- _ZU ERLEDIGENDE AUFGABEN_:
[A] Nennen Sie alle Kennzeichen, die im nachstehenden Auszug über die SHW-Wagen vorkommen.
[B] Prüfen Sie anhand des nachstehenden Auszugs über die SHW-Wagen, ob die folgenden Aussagen zutreffen, und belegen Sie jede Antwort mit den entscheidenden Worten des Auszugs: (i) Der Wagen mit dem Kennzeichen III C 2201 hatte Scheibenräder. (ii) Der Wagen mit dem Kennzeichen III C 2203 kam 1932 ins Deutsche Museum. (iii) Ferdinand Porsche riet seinem Vorstand vom Kauf der SHW ab.
[C] Schreiben Sie den nachstehenden Auszug über die SHW-Wagen im Anschluss an seinen letzten Satz fort.

- _AUSGEWÄHLTER AUSZUG_:
▬▬▬▬▬▬▬▬▬▬
Kennzeichen III C 2201 – offener Wagenkörper mit Verdeck, Scheibenräder, Kegelradantrieb. Dieser Wagen ist verschollen.
Kennzeichen III C 2203 (jetzt III A 8836) – offener Wagenkörper ohne Verdeck (seit 1938 Stahlspeichenräder), Gelenkwellenantrieb. Diesen Wagen hat W.Kamm bis 1932 in Berlin und Stuttgart auf größeren Reisen gefahren. 1937 kam er ins Deutsche Museum nach München. (siehe unten)
Ferdinand Porsche, damals Chefkonstrukteur bei Daimler-Benz, testete den SHW-Wagen und war sehr angetan. Er empfahl seinem Vorstand, SHW zu kaufen, wenn es zu einem produktionsreifen Wagen käme. Interessant ist in diesem Zusammenhang, daß Kamm, bevor er zu den Schwäbischen Hüttenwerken wechselte, unter Paul Daimler und Ferdinand Porsche bei Daimler arbeitete.
▬▬▬▬▬▬▬▬▬▬
- _ERFASSTE ANGABEN_:
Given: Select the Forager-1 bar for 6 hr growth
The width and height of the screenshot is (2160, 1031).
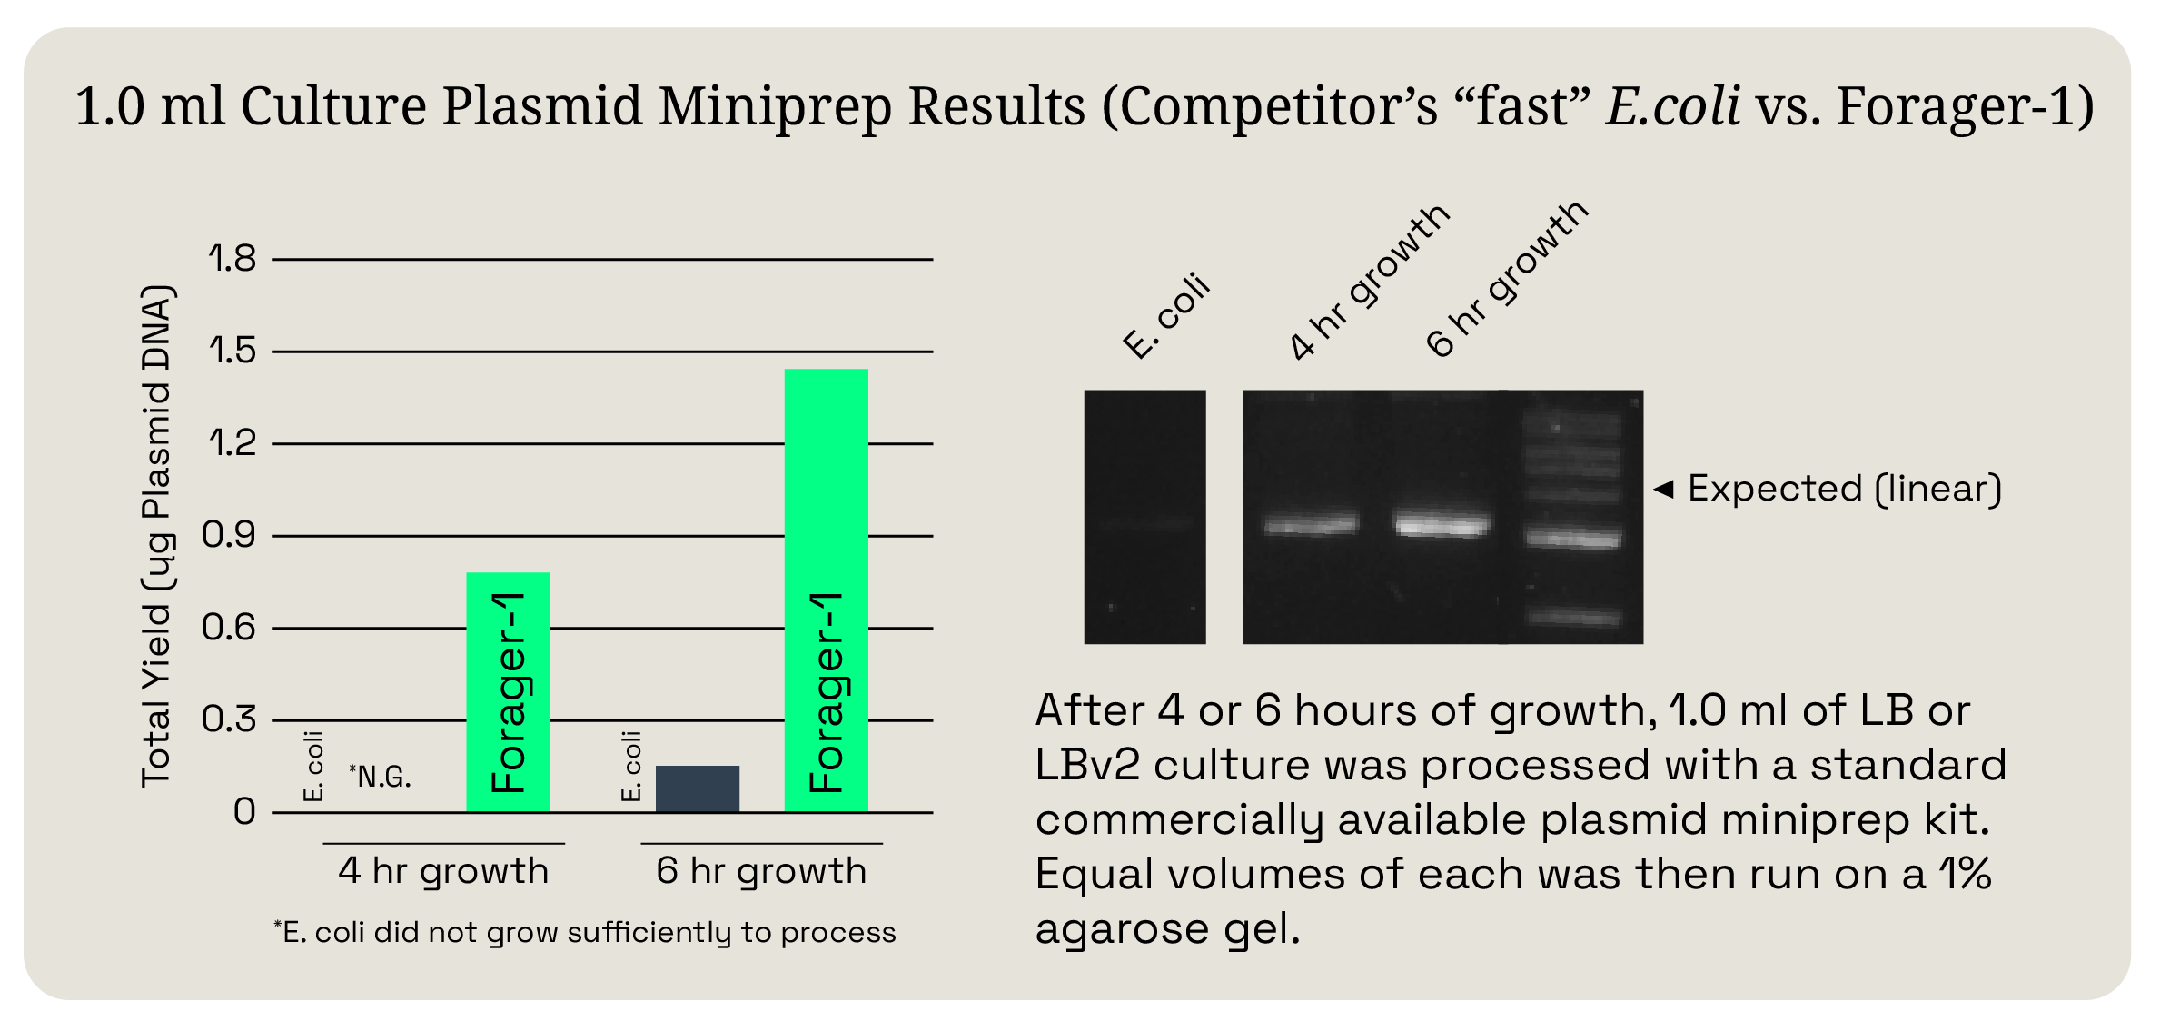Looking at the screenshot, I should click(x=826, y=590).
▬▬▬▬▬▬▬▬▬▬
- _LÖSUNGEN DER AUFGABEN_:
[A] III C 2201, III C 2203, III A 8836

[B]
(i) Ja: „Kennzeichen III C 2201 – offener Wagenkörper mit Verdeck, Scheibenräder, Kegelradantrieb.“
(ii) Nein: „1937 kam er ins Deutsche Museum nach München.“
(iii) Nein: „Er empfahl seinem Vorstand, SHW zu kaufen, wenn es zu einem produktionsreifen Wagen käme.“

[C]
Nicht unerwähnt sollte das Interesse von BMW an SHW bleiben:
Nachdem Mitte der 20er Jahre weltweit die Auto-Produktion stetig zunahm, machte sich auch BMW Gedanken über einen Einstieg ins Automobilgeschäft. Der Vorstandsvor-sitzende Franz-Josef Popp kam in seinen Überlegungen zu der Erkenntnis, dass nur eine Massenfabrikation nach amerikanischen Vorbild es den deutschen Volk ermöglichen würde, an den Segnungen einer Volksmotorisierung teilzunehmen. Um das realisieren zu können, mußte ein in genügender Stückzahl hergestellt werden können und durfte nicht mehr 1.000 $ kosten. Um keine Zeit zu verlieren war ein geeignetes – möglichst vorhandenes Produkt und natürlich die Möglichkeit der Eigenfertigung oder die Beteiligung an einem deutschen Automobilunternehmen voraus.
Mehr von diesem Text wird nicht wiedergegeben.